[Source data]
Segment Open

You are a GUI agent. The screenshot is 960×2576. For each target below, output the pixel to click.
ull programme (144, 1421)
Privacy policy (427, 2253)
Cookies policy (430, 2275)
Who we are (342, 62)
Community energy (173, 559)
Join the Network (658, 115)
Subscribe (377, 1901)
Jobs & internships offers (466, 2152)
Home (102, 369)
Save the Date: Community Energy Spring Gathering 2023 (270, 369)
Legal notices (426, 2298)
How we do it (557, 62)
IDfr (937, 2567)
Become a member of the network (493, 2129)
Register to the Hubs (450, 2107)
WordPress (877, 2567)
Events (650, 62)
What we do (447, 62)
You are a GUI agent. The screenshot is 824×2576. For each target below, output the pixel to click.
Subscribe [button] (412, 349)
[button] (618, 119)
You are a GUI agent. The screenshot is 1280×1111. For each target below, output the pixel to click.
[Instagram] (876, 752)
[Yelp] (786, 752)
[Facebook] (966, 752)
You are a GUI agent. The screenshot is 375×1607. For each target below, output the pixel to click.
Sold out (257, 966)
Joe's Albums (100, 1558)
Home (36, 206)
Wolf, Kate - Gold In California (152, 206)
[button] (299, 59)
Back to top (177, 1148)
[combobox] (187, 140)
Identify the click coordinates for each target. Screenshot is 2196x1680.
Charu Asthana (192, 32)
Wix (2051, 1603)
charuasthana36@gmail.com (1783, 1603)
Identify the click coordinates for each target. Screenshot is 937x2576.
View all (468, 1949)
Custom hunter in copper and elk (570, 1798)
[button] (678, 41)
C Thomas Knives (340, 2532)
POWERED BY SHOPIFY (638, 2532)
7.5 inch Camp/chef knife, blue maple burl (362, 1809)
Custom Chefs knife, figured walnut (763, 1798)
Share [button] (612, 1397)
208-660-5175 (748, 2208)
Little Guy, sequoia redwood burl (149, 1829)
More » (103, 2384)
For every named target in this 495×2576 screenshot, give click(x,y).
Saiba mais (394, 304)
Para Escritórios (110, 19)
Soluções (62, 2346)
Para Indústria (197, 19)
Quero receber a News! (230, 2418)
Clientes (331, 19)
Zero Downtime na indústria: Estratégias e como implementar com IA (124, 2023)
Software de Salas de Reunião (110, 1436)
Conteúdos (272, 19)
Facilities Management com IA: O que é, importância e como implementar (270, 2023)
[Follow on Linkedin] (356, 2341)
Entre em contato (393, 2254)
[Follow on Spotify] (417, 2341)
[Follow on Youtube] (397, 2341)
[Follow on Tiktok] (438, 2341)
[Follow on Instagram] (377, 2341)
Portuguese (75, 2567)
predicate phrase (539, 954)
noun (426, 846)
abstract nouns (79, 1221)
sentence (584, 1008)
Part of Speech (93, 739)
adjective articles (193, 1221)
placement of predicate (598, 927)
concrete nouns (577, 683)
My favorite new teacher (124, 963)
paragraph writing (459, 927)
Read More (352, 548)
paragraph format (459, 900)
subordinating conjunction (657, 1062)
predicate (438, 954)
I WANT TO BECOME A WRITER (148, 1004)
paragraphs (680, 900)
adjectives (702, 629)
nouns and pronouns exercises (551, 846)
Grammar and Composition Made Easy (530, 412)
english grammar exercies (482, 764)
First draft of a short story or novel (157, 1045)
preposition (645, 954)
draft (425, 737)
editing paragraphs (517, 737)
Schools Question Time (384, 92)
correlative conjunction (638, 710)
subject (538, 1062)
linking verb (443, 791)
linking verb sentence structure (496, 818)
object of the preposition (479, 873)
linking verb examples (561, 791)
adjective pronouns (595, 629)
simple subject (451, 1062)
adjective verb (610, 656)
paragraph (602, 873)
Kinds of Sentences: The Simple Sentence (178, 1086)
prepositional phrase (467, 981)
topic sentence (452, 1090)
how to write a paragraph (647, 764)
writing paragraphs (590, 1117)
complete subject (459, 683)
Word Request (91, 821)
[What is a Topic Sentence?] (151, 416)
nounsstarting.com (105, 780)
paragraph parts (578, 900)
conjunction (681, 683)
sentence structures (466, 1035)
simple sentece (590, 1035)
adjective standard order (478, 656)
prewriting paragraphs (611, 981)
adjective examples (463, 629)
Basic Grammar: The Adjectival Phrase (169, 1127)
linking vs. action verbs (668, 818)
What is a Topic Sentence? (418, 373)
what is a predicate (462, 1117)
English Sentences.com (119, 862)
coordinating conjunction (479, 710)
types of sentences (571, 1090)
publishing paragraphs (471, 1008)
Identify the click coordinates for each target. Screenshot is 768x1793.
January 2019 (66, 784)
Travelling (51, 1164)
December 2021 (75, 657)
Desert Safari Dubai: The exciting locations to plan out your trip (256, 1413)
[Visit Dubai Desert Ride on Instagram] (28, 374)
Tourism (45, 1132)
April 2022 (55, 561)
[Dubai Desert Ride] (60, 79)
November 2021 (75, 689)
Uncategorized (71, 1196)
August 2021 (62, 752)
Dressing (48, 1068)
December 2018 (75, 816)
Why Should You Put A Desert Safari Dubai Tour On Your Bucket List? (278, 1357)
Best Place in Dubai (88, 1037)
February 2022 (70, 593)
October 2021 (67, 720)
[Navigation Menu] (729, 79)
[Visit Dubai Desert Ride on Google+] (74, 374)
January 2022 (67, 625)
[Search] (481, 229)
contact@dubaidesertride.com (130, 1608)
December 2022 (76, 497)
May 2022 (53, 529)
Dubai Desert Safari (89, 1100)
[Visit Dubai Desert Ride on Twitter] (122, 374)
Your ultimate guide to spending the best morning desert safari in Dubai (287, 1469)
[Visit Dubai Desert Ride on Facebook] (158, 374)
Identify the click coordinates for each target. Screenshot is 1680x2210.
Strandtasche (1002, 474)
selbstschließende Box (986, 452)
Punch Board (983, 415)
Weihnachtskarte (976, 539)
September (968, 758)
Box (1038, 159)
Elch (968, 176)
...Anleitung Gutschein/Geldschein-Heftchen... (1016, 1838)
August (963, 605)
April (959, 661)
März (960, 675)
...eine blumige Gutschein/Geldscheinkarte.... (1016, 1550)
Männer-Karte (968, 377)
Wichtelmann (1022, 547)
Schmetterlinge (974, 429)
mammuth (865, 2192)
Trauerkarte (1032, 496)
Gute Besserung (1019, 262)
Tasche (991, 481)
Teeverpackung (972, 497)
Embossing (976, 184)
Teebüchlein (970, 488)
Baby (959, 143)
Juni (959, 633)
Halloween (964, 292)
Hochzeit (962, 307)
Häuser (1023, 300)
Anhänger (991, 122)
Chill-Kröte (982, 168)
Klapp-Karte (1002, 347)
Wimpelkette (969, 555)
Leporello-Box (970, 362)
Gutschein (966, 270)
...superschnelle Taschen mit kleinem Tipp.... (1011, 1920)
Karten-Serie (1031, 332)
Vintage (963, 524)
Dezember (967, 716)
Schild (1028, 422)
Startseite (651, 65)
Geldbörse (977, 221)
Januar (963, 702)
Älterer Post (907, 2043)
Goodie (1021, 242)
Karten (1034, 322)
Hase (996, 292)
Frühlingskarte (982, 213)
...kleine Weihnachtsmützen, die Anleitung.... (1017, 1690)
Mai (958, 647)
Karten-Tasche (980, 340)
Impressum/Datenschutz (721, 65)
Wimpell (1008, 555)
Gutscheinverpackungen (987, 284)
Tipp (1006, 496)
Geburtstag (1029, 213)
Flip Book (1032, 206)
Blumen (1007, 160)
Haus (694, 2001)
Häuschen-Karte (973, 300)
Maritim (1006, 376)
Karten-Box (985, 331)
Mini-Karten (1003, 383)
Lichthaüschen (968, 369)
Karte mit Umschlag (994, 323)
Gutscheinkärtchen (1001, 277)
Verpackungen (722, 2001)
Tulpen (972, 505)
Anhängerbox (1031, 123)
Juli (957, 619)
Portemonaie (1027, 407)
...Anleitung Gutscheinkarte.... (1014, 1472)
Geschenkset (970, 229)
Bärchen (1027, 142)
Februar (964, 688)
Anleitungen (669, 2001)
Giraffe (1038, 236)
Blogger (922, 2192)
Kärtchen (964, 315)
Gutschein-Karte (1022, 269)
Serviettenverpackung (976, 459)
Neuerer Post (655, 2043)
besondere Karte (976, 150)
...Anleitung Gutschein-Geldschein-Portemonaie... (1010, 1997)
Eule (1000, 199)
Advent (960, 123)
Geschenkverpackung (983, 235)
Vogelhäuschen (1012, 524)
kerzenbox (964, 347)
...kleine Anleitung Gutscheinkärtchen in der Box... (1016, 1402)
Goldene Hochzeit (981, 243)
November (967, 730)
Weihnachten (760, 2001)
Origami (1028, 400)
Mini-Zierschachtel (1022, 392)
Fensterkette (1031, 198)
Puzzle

Segment Closed

__WHAT TO WORK ON__
Copy every line above that holds the word "December".

__SOLUTION FOR THIS TASK__
December 2021 (75, 657)
December 2018 (75, 816)
December 2022 (76, 497)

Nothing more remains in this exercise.